I slowly held out my arms. As carefully as possible, she unwrapped the bandages, and scanned the wounds. Luckily none of them reopened, so she wrapped them a bit looser than before. "You're gonna have to... either take off or lift up your shirt so I can check the ones on your torso." I sighed and lifted up my shirt and allowed her to change the bandages on my ribs and then my thighs.

"Thank you." I said softly. She let out a small sigh. "Can you try to explain?"

What was I supposed to say? I couldn't explain the rational for it. And I don't think any rational person would do it... I guess it's backstory time. "It started... I don't know exactly, it was kind of a gradual thing... I've always felt... alone... my parents were always the negligent type. They did kind of raise my brother, but I was more of a surprise, so when I was born, my brother practically raised me. He... resented me for that... and when he died, I didn't have anyone. Some other stuff happened and I started..."

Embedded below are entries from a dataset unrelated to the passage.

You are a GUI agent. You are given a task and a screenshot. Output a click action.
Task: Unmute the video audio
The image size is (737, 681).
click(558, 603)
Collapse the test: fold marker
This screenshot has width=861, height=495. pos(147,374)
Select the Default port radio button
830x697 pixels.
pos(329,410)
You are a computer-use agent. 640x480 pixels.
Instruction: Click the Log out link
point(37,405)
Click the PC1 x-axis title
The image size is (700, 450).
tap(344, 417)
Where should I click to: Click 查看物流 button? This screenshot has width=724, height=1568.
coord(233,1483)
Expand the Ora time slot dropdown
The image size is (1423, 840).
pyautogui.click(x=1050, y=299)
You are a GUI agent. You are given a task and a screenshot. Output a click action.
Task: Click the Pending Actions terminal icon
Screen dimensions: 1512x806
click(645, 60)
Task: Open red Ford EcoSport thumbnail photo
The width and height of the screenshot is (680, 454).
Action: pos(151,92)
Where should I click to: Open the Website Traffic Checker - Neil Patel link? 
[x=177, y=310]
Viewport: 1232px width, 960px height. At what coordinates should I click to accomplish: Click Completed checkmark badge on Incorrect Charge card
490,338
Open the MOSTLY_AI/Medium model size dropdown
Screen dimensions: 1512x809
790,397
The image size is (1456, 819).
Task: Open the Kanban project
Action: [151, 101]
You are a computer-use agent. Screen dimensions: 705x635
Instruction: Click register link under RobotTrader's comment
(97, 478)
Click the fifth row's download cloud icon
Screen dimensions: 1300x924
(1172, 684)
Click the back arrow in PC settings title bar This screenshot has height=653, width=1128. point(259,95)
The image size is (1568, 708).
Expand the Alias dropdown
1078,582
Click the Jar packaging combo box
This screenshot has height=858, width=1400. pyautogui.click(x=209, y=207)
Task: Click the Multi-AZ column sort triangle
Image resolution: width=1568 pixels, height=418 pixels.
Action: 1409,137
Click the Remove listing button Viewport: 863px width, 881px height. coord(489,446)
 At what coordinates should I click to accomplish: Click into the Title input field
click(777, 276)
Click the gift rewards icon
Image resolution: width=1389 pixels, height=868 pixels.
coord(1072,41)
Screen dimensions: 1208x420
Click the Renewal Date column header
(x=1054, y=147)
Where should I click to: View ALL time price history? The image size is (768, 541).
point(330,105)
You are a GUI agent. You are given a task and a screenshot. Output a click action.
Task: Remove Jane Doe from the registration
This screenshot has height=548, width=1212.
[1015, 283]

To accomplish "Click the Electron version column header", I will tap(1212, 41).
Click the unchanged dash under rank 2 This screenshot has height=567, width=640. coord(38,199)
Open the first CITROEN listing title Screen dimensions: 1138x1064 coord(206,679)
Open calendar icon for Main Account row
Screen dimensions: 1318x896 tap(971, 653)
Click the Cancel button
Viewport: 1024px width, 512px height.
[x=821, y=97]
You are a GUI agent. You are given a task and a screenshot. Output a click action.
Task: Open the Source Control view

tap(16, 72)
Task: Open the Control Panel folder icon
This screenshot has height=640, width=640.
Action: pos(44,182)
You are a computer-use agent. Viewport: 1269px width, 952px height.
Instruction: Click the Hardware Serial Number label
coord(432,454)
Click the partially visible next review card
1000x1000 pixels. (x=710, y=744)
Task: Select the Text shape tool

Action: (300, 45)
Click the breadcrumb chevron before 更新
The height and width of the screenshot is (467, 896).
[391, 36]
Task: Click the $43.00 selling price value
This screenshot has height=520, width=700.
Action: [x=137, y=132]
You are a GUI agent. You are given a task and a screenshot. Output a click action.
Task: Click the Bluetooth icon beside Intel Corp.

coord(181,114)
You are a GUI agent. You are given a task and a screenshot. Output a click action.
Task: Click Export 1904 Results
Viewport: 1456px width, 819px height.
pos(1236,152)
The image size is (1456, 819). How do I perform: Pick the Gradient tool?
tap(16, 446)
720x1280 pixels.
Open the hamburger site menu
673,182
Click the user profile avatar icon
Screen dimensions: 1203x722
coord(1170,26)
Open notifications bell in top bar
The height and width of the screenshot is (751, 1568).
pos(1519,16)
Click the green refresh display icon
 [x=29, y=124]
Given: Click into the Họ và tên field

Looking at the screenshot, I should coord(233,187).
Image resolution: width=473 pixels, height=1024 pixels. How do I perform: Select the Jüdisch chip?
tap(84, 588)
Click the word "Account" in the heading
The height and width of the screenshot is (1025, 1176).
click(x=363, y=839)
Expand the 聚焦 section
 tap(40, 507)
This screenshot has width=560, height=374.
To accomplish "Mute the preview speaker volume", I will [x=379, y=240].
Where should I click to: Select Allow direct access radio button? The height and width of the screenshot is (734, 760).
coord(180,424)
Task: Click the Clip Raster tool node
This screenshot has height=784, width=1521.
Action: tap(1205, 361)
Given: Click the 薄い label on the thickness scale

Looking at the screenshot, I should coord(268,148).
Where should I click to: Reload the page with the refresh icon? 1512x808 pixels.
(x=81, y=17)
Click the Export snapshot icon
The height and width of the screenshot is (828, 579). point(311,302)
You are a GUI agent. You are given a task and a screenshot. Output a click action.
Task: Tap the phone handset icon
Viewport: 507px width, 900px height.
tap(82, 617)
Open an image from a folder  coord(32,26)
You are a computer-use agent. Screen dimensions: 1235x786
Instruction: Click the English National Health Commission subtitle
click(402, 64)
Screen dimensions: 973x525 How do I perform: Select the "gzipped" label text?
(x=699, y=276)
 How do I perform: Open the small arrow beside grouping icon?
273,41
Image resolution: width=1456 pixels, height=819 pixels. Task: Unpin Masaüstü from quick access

"I'm sure someone cared, even if it didn't seem like it. What about friends? Or your parents didn't step in...?"

"What friends? I had none. I was practically invisible, even the teachers didn't know who I was. And our classes only had twenty to thirty kids. Almost everyone acted like I didn't exist. Like it wouldn't matter if I just... disappeared... honestly I think I'd be doing everyone a favor. One less person to waste stuff on. Should have done it sooner. And now it's worse..." By the end I was talking more to myself, so quiet I didn't think she heard anything I had said. I started up again "As for my parents, they blamed me for his death." The guilt rolled over me. It had been my fault. I forced myself to continue. "They couldn't really look at me. Mostly stayed at work. I don't blame them." I sat lost in thought and was startled when Lauren pulled me into a hug. Immediately I tensed up, not really used to such acts of affection. Even though she's very much a hugger, I'm not sure if I'll ever get used to it. "I won't tell for now. But I want you to give me all of your blades. Can you promise me, if you ever feel the urge or the thoughts come, talk with me; or someone... please, promise me."